Kafka Streaming API: Advance

Narayan Kumar
7 min readOct 26, 2020

--

About kafka Streaming

Kafka DSL-Streaming

Event Stream — Continuous flow of events, unbounded dataset and immutable data records.

Streaming Operations — Stateless, State full and window based. Used for transform, aggregate, filter and enrich the stream.

Stream APIs

Stateful and Stateless APIs

filter() — Filters the KStream and returns the new KStream.

map() — Returns the new map with new structure. Re-partition based on the new key and value.

Kafka Streams publisher application or Kafka Stream consumer application should use SerDes (Serializer/Deserializer) for the data types of record keys and record values (e.g. java.lang.String) to materialize the data when necessary.

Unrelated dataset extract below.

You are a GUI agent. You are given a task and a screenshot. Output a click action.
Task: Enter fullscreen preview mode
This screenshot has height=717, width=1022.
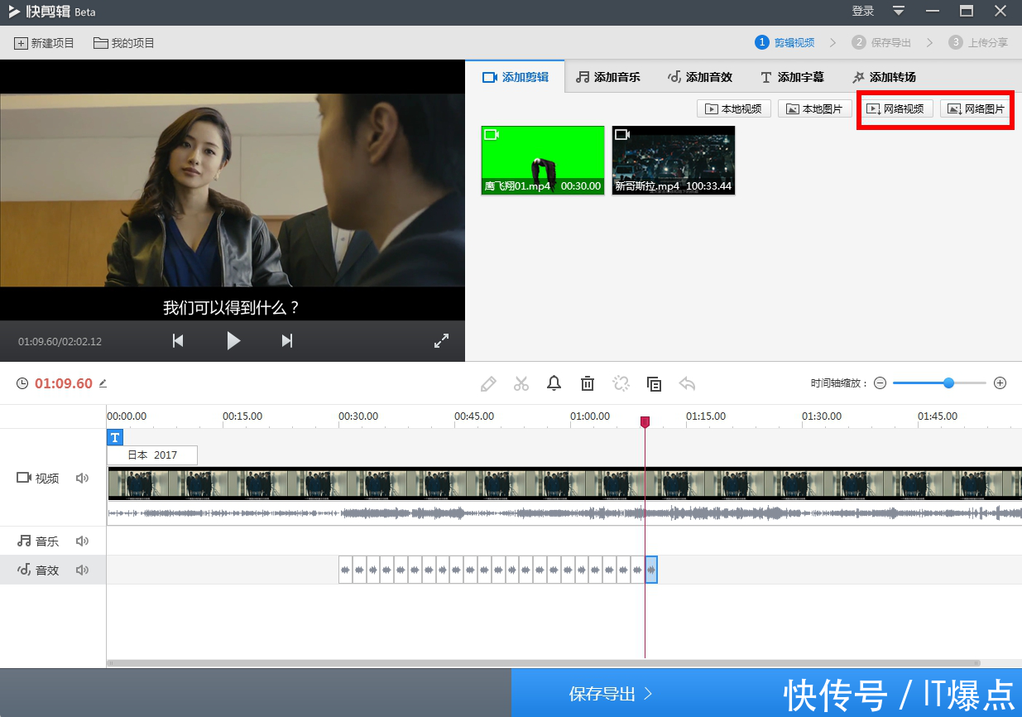[x=442, y=340]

Developer can provide SerDes by using either of these methods:

  • By setting default SerDes via a StreamsConfig instance. Default Serdes configured as below.
Properties settings = new Properties();
// Default serde for keys of data records (here: built-in serde for String type)
settings.put(StreamsConfig.KEY_SERDE_CLASS_CONFIG, Serdes.String().getClass().getName());
// Default serde for values of data records (here: built-in serde for Long type)
settings.put(StreamsConfig.VALUE_SERDE_CLASS_CONFIG, Serdes.Long().getClass().getName());
  • By specifying explicit SerDes when calling the appropriate API methods, thus overriding the defaults. eg.
to(IAppConfigs.loggingTopic, Produced.with(MessageSerdes.String(), MessageSerdes.LogRecord()))

Defining Custom Serdes

Lets project requires a custom class as an event and developer need to process the event in this case the custom class requires the custom serdes in order to publish or consume the message from topic.

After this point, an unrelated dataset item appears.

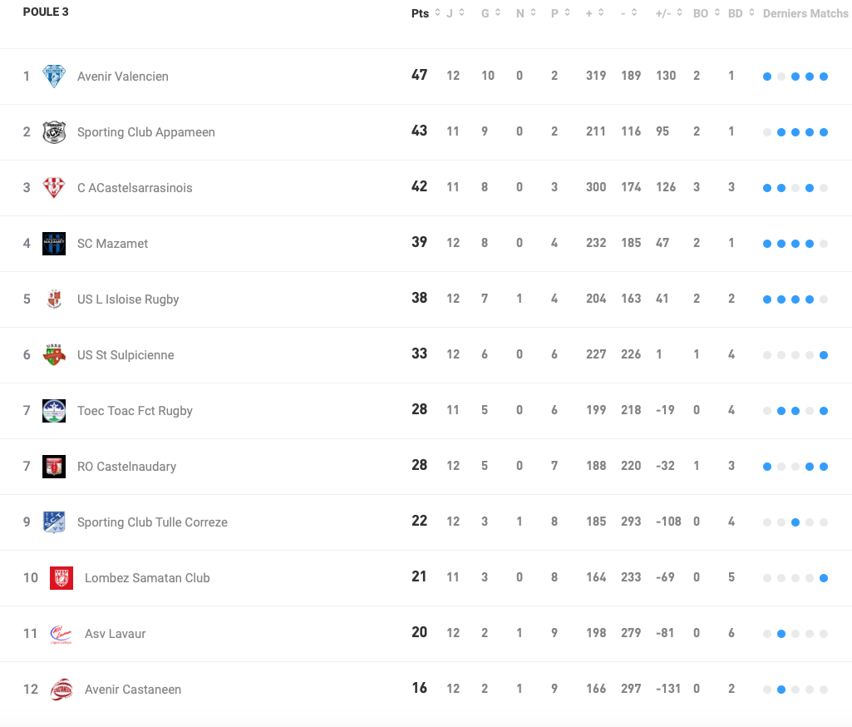852x727 pixels.
Task: Click the Avenir Valencien club crest
Action: [53, 76]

CusomSerializer class — JsonSerializer.java

package com.demo.stream.serdes;

import com.fasterxml.jackson.databind.ObjectMapper;
import org.apache.kafka.common.errors.SerializationException;
import org.apache.kafka.common.serialization.Serializer;
import java.util.Map;
public class JsonSerializer<T> implements Serializer<T> {
private final ObjectMapper objectMapper = new ObjectMapper();

public JsonSerializer() {

}

@Override
public void configure(Map<String, ?> config, boolean isKey) {
//Nothing to Configure
}

@Override
public byte[] serialize(String topic, T data) {
if (data == null) {
return null;
}
try {
return objectMapper.writeValueAsBytes(data);
} catch (Exception e) {
throw new SerializationException("Error serializing JSON message", e);
}
}

@Override
public void close() {

}
}

CusomDeserializer class — JsonDeserializer.java

package com.demo.stream.serdes;

import com.fasterxml.jackson.databind.ObjectMapper;
import org.apache.kafka.common.errors.SerializationException;
import org.apache.kafka.common.serialization.Deserializer;
import java.util.Map;
public class JsonDeserializer<T> implements Deserializer<T> {
private ObjectMapper objectMapper = new ObjectMapper();
private Class<T> className;
public static final String KEY_CLASS_NAME_CONFIG = "key.class.name";
public static final String VALUE_CLASS_NAME_CONFIG = "value.class.name";

public JsonDeserializer() {

}
@SuppressWarnings("unchecked")
@Override
public void configure(Map<String, ?> props, boolean isKey) {
if (isKey)
className = (Class<T>) props.get(KEY_CLASS_NAME_CONFIG);
else
className = (Class<T>) props.get(VALUE_CLASS_NAME_CONFIG);
}


@Override
public T deserialize(String topic, byte[] data) {
if (data == null) {
return null;
}
try {
return objectMapper.readValue(data, className);
} catch (Exception e) {
throw new SerializationException(e);
}
}

@Override
public void close() {
//nothing to close
}
}

Define the AppSerdes class for both above defined Serializer and Deserializer classes.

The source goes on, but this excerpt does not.